The Humana Prior Authorization Form is filled out by a pharmacist in order to secure coverage for a patient to acquire a certain medication when they otherwise would be unable to do so. By submitting this form, the pharmacist may be able to have the medication covered by Humana. In your form, you will need to explain your rationale for making this request, including a clinical justification and referencing any relevant lab test results.
- Fax: 1
- Humana Universal Prior Authorization Form
How to Write
Step 1 – Enter the patient’s full name, their member number, their group number, their complete address.
Step 2 – Next, provide the prescriber’s name, fax number, phone number, office contact name, NPI number, Tax ID number, complete address, and specialty/facility name.

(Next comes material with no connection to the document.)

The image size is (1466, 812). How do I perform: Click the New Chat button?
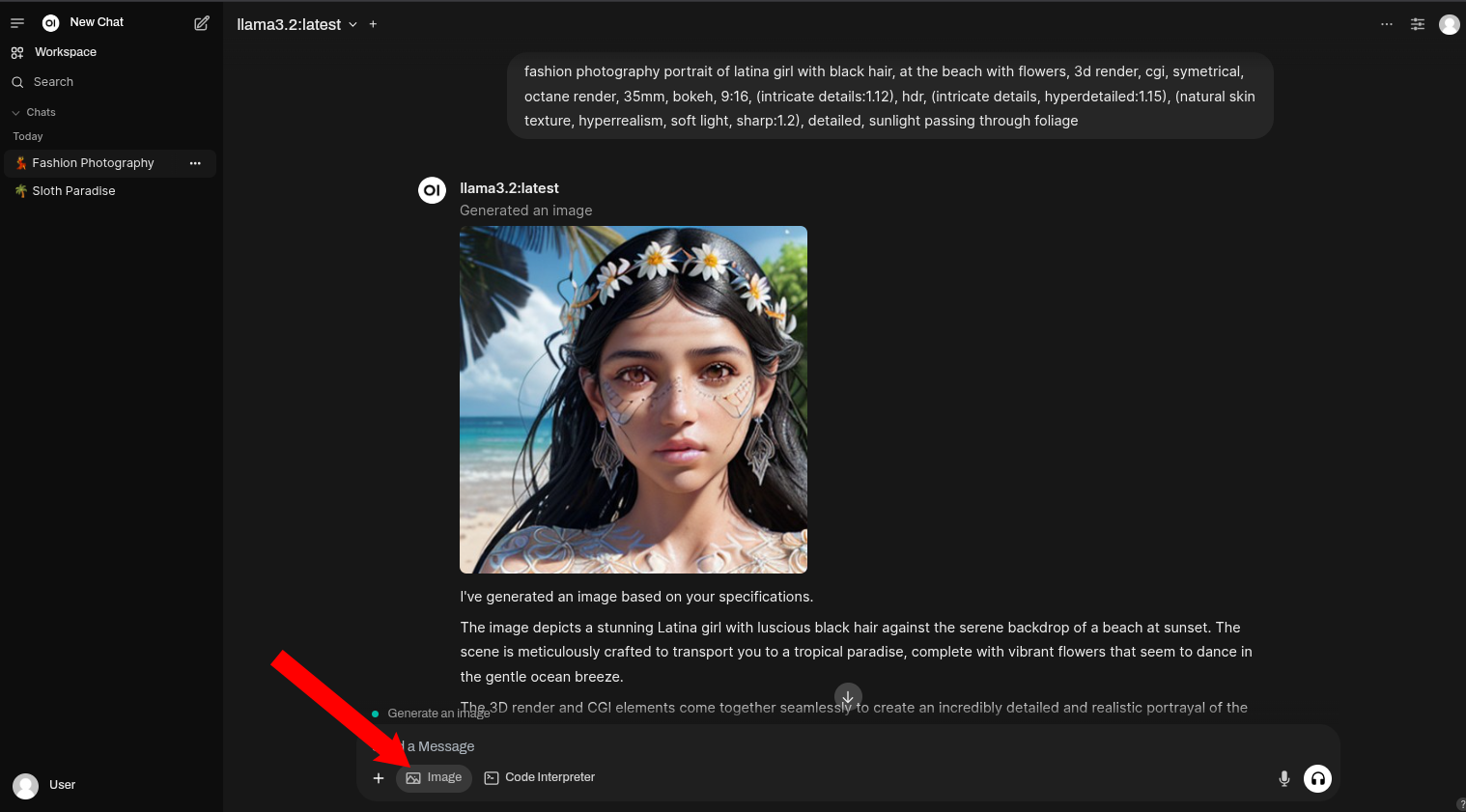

Step 3 – Indicate if this is a request for a new plan year and, if so, provide the plan year.
Step 4 – If this is an urgent request, check the appropriate box and explain why it is urgent.
Step 5 – Enter the patient’s height, weight, and allergies (if applicable).
Step 6 – Provide the J-code, drug name, dose, and directions for use for the requested drug(s).
Step 7 – Supply the diagnosis, J-code, and ICD diagnostic codes.
Step 8 – Use the checkboxes or blank fields to provide your answer to each of the following:
- Is this drug for an ongoing investigational trial?
- What is the location of the treatment?
- Is this a reauthorization request?
- Is the patient currently stable on therapy?
- What are all previously tried therapeutic alternatives and their outcome?
- Provide all relevant lab results related to the patient’s diagnosis
- If the request is a duplicate provide your rationale
- Provide rationale for requested quantity
- Provide patient’s complete medication list
- Provide all pertinent medical information relevant to patient’s diagnosis
- Include any additional comments that support your request
Step 9 – Provide your signature and the date.